Толстой, разумеется, оставался при своем. Оказалось, что дело вовсе не в разуме, а в воле, в ее направлении у человека, давно задумавшего создать новую религию. Но по–прежнему он хотел, чтобы она называлась христианской.
Между «Исповедью» и книгой «В чем моя вера» были написаны «Исследование догматического богословия» и перевод Евангелия. Цель этих двух трудов была недвусмысленной: изобличить «ложное церковное христианство» и утвердить «истинное его понимание». Критика велась опять–таки с позиции «здравого смысла». От церковного вероучения требовалось, чтобы оно отвечало элементарным законам рассудка. А поскольку этого не было и быть не могло. Толстой с триумфом ниспровергал его.
Итак, Предание Церкви, ее философия, ее символика, ветхозаветная часть Библии были отметены. Оставалось Евангелие. В нем–то и намеревался Толстой найти сущность христианской веры.
Хотя он часто говорил, что не хочет толковать Евангелие и даже запретил бы такое толкование, в своем переводе он идет куда дальше вольного парафраза. Он откровенно насилует текст, выбрасывает из него все, что не совпадает с его собственными идеями, прямо искажает смысл написанного.
Читать толстовский перевод необыкновенно поучительно, тем более что он помещает параллельно оригинал и традиционный синодальный перевод. Натяжки и произвольность этого парафраза, состоящего главным образом из нравственных речений Христа, настолько очевидны, что переводчик даже не пытается их затушевать, филолог И. М. Ивакин, помогавший Толстому, пишет: «С самого первого взгляда мне показалось, что, начиная работать над Евангелием, Лев Николаевич уже имел определенный взгляд. Научная филологическая точка зрения если не была вполне чужда ему, то, во всяком случае, оставалась на втором, даже на третьем плане» [12].
Иисус Назарянин был для Толстого только моралистом, подобным Сократу, Но подлинные источники такого Христа не знают. Чтобы понять, насколько толстовский взгляд отличается от того, что мы находим в Евангелии, уместно прислушаться к современнику писателя князю Сергею Трубецкому. Первоклассный историк, независимый мыслитель, Трубецкой отнюдь не был «присяжным богословом». В своих трудах он убедительно показал, что Евангелие Иисуса есть не набор моральных правил, а провозвестие новой жизни. Нового высшего Откровения Творца, которое явлено миру через Его Сына. Христос устанавливает Новый Завет, т. е. новый Союз между Землей и Небом. В историю входит таинственная сила, которая постепенно ведет ее к преображению, к выходу за пределы несовершенного земного бытия.
Говоря о Нагорной проповеди Иисусовой, которую Толстой считал стержнем Евангелия, Трубецкой справедливо указывал, что она едва ли может характеризоваться как чисто «этическая» проповедь. «Не подлежит никакому сомнению, что Христос не принес никакого нового метафизического, философского учения. Но в то же время Он едва ли может быть признан «этиком» или «моралистом» в общепринятом смысле слова. Давно замечено, что отдельные нравственные правила Христа, хотя и не в такой идеальной полноте и чистоте, находились частью в учении еврейских учителей и пророков, частью в морали языческих философов» [13].

[Записи данных]
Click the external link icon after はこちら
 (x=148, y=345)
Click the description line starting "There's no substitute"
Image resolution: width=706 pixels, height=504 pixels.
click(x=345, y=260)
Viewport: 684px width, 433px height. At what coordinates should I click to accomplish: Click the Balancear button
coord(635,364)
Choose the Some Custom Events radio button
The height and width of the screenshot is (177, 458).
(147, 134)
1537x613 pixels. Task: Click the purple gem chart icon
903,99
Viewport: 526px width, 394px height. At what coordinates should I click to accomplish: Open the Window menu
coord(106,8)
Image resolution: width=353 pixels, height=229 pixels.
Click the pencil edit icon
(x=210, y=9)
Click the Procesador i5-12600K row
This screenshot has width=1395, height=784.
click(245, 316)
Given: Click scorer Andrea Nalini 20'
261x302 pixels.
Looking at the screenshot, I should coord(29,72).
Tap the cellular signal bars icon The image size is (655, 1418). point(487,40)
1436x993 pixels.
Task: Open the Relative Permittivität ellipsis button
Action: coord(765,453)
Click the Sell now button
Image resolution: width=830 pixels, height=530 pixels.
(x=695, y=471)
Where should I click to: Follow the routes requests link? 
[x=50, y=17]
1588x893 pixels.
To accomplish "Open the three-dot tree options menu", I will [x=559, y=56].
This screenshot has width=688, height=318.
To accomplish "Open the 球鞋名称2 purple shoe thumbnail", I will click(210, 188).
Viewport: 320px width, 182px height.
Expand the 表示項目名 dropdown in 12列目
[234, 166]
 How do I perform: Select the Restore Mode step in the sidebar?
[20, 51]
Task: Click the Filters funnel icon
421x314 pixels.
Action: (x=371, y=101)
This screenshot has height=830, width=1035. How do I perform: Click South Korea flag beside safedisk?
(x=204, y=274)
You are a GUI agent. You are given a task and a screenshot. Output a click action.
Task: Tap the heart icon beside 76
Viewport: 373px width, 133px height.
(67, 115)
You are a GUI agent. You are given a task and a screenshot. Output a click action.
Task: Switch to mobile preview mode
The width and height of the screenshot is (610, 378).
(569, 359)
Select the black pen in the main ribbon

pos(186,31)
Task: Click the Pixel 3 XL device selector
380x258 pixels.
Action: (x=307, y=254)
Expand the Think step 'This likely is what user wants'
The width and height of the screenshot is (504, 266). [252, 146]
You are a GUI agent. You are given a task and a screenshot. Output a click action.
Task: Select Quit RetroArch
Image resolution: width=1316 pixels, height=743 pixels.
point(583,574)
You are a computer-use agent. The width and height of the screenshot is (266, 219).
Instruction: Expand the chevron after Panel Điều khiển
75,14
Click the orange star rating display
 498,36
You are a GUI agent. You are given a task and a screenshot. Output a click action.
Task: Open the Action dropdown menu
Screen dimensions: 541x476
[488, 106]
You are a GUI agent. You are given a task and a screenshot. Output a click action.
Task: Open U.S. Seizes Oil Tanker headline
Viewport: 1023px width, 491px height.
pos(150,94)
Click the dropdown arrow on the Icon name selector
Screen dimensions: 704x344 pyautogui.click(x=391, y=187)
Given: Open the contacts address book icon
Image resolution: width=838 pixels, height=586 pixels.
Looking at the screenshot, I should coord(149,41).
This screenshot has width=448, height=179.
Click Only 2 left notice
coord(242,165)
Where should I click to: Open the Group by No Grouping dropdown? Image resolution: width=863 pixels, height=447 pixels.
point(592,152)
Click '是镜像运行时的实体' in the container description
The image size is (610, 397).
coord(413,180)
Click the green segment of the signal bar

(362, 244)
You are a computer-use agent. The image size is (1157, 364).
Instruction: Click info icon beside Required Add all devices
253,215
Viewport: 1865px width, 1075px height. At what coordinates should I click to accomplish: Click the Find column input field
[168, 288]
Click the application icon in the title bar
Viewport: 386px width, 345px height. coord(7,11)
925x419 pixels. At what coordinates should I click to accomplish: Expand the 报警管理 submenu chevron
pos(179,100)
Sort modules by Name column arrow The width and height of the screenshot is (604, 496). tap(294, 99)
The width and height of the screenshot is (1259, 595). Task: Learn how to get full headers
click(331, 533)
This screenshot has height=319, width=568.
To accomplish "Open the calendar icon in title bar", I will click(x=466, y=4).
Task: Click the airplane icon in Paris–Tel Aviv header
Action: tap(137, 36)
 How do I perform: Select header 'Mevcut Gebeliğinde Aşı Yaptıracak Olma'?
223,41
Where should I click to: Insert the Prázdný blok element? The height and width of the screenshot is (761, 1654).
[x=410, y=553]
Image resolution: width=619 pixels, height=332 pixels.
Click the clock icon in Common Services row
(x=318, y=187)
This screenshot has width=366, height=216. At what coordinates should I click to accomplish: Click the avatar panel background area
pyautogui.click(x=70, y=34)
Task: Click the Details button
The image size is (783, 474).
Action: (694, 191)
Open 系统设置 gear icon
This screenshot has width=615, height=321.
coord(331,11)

● **Условие задания**:
Ответьте на вопросы по отрывку о Толстом.
(a) Какие два труда были написаны между «Исповедью» и книгой «В чем моя вера»?
(b) Как зовут филолога, который помогал Толстому?
(c) Какую проповедь Толстой считал стержнем Евангелия?

● **Решение задания**:
(a) «Исследование догматического богословия» и перевод Евангелия.
(b) И. М. Ивакин.
(c) Нагорную проповедь Иисусову.